Fáber D. Giraldo (University of Quindío, Colombia), María Lilí Villegas (University of Quindío, Colombia) and César A. Collazos (University of Cauca, Colombia)
DOI: 10.4018/978-1-4666-3649-1.ch013
OnDemand PDF Download:
$30.00
List Price: $37.50

Abstract

This chapter is written as one method to supply the necessary support systems for educational and training design. As such, the authors propose their global development software (GDS) methodology emerges as a revolutionary discipline. It is based on the externalization of software development between geographically distant places in order to reduce development costs. Traditional educational and training process in software engineering must be advocated to consider (or enhance) this new trend, with its respective challenges and necessary skills (multicultural interaction, effective communication, distributed software project management), into curriculums. GDS therefore demands the presence of supporting systems to provide permanent user interaction and enhanced communication tasks. The presence of such interactions is a key aspect to promote the performance and knowledge acquisition processes among globally distributed software development teams. The main goal of such interactions into platforms that support distributed contexts is to reduce the impact generated by the tyranny of distance. This work exposes some human-computer interaction (HCI) principles applied by the authors’ research team in order to structure a supporting user interface environment that reflects the distributed computer supported collaborative learning (CSCL) practice in software engineering. The chapter describes several services that are provided for managing the interaction between participants, such as synchronous interactions through Microsoft © LiveMeeting and Adobe © Connect, and asynchronous interactions such as Moodle forums. In this way, the authors implement effective HCI into educational professional practice scenarios for a distributed CSCL within the specialized domain of software engineering.
Chapter Preview
Top

Background

Collaborative learning is a pedagogical framework that has been interested in the study and reflection of the real dynamic of learning (Johnson & Johnson, 1986). It can inquire about the educational interactions because it is supported by cognitive theories: situations in which the protagonists (or users) are acting and interacting simultaneously in particular contexts about a specific task or the learning content, in order to achieve more or less defined goals. The teaching/learning process is determined by communication and the features of the educational context and interpersonal contact in the development of teaching. We propose that the CSCL is characterized by the equality that each individual must have in the process, and mutuality (connection, depth and scope bi-directionality that reach the experience), this variable is a function of an existing competitive level, which involves the distribution of responsibilities, joint planning and exchange of roles (Stahl, 2010).

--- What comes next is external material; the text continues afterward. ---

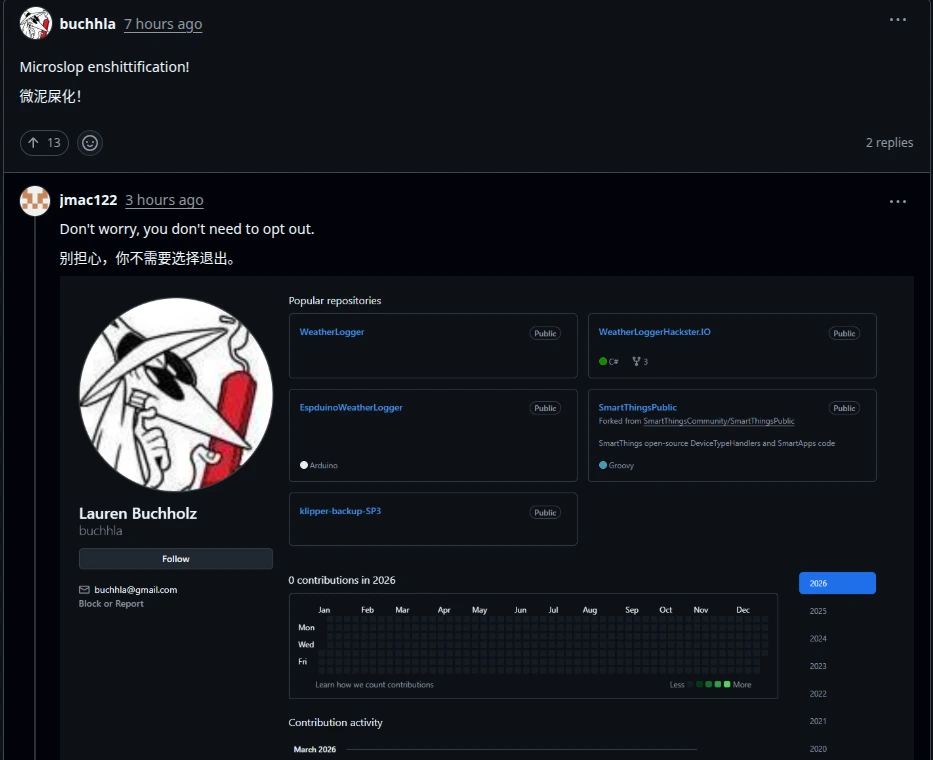933x760 pixels.
Task: Open the three-dot menu on buchhla's comment
Action: click(898, 19)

This educational interaction is a prominent feature of collaborative distributed teaching in software engineering, as it seeks out how to provide spaces in which it is possible to develop individual and group skills from the discussions and interactions among the students when they explore new concepts. Each student is responsible for their own learning, generating discussions among themselves when they explore concepts for elucidating, or troublesome situations to be solved. Therefore, looking for the combination of situations and social interactions may contribute to personal and significant group learning.

In a modern software engineering teaching and learning process, students cannot learn alone: the auto-structuring activity of the subject is mediated by the influence of others. Therefore, learning is a reconstruction activity of knowledge of one culture and the historical moment (Barriga & Hernández, 2002). Collaboration in the teaching/learning process of software engineering has the ability for enriching and reflecting over the objects of knowledge, increasing the perspectives of analysis and application, ensuring the development of students and teachers as human beings continually in cognitive, social and emotional developing.